Trois facteurs structurels soutiennent cette dynamique. La stabilité macroéconomique d’abord avec les notations Ba3 de Moody’s, BB de Fitch et A+ en monnaie locale de Bloomfield, qui abaissent le coût du capital pour les investisseurs industriels. L’attractivité confirmée ensuite : 26 948 entreprises créées en 2025, en hausse de 6 %, et 154 projets agréés par le CEPICI pour des intentions d’investissement supérieures à 5 000 milliards de FCFA. L’assainissement du foncier industriel enfin : onze zones industrielles actives en 2025, de Yopougon à San Pedro en passant par Vridi, Koumassi, Bonoua, Bouaké et Yamoussoukro, dont la nouvelle plateforme intégrée d’Akoupé-Zeudji PK24.
Cette trajectoire porte la marque d’un État stratège. Le PND 2021-2025 avait placé l’industrialisation au cœur de la transformation structurelle avec sept secteurs prioritaires. Le PND 2026-2030 va plus loin : accélération des unités de transformation du cacao et de l’anacarde, création de zones industrielles intégrées et de zones économiques spéciales, lancement du Fonds d’investissement et de développement industriel, soutien à l’industrie 4.0 et aux champions nationaux. À cela s’ajoute la Politique intégrée des ressources minérales et de l’énergie, dotée d’une enveloppe de 38 000 milliards de FCFA sur quinze ans dont environ 30 % dédiés au seul secteur minier.
La lucidité s’impose cependant face à l’ampleur des défis restants. Entre le 5ème rang africain et la tête du classement occupée par l’Égypte et l’Afrique du Sud, l’écart est considérable. Ces deux économies concentrent à elles seules près d’un tiers de la valeur ajoutée manufacturière des 33 pays suivis. Leur avance tient à une base industrielle diversifiée — textile, automobile, chimie lourde, électronique — quand la Côte d’Ivoire demeure encore largement adossée à la transformation de ses matières premières agricoles.
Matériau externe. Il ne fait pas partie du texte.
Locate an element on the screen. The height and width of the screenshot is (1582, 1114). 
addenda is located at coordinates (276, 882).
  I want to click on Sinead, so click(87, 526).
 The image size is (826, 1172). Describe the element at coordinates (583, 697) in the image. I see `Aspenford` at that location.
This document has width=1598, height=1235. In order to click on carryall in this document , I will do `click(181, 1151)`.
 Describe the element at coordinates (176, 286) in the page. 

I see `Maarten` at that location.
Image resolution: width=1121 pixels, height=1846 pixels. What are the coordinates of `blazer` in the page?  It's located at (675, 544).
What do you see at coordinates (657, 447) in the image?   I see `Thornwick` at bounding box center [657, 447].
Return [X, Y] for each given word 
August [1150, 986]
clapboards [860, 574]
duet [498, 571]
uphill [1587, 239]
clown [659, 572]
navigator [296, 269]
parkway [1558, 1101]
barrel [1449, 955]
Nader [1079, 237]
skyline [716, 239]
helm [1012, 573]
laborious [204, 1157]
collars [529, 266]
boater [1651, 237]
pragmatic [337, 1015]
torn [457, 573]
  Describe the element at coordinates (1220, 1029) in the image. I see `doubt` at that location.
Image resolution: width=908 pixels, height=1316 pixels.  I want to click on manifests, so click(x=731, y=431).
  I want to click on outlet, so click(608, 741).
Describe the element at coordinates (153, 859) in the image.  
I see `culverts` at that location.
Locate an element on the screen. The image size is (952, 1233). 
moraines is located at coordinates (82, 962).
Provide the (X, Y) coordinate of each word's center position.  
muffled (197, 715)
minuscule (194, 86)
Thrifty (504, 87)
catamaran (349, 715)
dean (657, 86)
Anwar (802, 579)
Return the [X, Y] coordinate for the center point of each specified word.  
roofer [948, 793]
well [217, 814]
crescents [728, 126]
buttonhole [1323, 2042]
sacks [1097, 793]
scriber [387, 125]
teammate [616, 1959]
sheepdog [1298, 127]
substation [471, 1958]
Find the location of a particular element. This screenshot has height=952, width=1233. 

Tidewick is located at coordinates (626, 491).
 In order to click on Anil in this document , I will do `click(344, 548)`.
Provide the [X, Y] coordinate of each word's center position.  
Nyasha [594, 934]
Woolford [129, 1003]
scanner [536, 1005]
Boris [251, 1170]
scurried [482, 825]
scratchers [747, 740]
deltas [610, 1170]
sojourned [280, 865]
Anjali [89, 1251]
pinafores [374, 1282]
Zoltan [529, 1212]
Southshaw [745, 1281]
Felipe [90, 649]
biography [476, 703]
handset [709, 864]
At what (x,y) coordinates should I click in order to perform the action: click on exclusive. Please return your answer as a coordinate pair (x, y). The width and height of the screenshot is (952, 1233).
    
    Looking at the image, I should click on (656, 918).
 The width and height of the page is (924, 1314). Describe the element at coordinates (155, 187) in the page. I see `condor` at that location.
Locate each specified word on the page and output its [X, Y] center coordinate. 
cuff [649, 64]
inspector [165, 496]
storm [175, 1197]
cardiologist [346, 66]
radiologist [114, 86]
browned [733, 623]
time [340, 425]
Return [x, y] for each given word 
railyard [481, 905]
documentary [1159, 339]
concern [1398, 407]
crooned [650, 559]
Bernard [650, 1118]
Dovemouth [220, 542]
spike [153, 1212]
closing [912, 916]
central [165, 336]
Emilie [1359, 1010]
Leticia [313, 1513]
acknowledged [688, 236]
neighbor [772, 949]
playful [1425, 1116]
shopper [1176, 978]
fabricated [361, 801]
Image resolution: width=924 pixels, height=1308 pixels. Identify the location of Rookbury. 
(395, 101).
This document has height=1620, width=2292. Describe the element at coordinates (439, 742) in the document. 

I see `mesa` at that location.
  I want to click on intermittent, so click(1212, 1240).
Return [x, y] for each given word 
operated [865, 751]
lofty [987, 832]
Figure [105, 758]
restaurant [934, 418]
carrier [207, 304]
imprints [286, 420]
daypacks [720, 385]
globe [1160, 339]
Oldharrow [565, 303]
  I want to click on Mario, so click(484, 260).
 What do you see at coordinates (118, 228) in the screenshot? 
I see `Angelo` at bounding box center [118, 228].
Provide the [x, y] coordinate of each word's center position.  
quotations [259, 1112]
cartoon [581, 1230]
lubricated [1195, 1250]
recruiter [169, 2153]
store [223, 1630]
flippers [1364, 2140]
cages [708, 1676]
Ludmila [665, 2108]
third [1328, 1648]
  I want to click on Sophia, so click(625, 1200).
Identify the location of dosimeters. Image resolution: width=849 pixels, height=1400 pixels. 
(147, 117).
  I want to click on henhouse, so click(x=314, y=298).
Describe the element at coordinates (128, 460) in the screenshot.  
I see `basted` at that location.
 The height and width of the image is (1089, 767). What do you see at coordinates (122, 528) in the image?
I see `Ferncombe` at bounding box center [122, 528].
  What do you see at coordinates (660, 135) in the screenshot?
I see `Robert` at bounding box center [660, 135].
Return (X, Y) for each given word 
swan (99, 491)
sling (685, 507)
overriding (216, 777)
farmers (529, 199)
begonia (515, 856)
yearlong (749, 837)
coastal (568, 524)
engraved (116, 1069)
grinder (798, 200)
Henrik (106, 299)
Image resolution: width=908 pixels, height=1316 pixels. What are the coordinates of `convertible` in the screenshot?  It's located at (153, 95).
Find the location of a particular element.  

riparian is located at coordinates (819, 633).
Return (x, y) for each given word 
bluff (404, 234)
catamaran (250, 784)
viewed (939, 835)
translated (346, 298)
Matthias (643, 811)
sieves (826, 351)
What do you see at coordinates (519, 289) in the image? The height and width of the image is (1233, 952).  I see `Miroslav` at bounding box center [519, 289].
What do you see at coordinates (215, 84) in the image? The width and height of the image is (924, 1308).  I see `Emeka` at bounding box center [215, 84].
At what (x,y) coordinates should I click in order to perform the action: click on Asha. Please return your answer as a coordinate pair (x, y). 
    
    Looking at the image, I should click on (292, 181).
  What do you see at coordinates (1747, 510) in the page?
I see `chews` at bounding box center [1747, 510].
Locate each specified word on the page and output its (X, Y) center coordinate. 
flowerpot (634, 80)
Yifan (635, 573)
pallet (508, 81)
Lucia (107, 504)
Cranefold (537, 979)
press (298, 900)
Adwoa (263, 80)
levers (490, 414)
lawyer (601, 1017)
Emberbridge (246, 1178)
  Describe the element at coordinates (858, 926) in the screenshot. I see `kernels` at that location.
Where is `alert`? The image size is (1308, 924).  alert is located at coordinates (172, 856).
La manufacture ivoirienne reste fortement concentrée autour d’Abidjan. Les 14 zones économiques spéciales à travers les districts et les zones industrielles dans les 31 régions annoncées pour 2026 visent précisément à faire émerger des pôles spécialisés à Korhogo, Bouaké, Yamoussoukro, San Pedro, Bondoukou, Séguéla, Daloa et Man.
Le défi de fond est celui du rang dans la chaîne de valeur. Transformer le cacao est une avancée. Produire davantage de chocolat, d’ingrédients alimentaires et de produits finis en est une autre. Décortiquer l’anacarde est nécessaire. En tirer huiles, aliments et produits dérivés l’est davantage. Transformer le caoutchouc est utile. Produire pneus, composants automobiles et équipements médicaux à forte valeur ajoutée serait une étape supérieure. C’est cette montée de la première vers la deuxième et la troisième transformation qui déterminera la prochaine décennie ivoirienne.
Les 12,26 milliards de dollars de 2025 sont moins un aboutissement qu’un signal. Après avoir été pendant des décennies le grenier agricole de l’Afrique de l’Ouest, la Côte d’Ivoire est peut-être en train d’en devenir l’atelier industriel. Le grand bond ne se mesurera pas seulement en milliards de dollars de valeur ajoutée. Il se mesurera au nombre de champions ivoiriens devenus africains, de PME transformées en fournisseurs industriels, d’ingénieurs formés et de produits ivoiriens exportés avec leur nom dessus.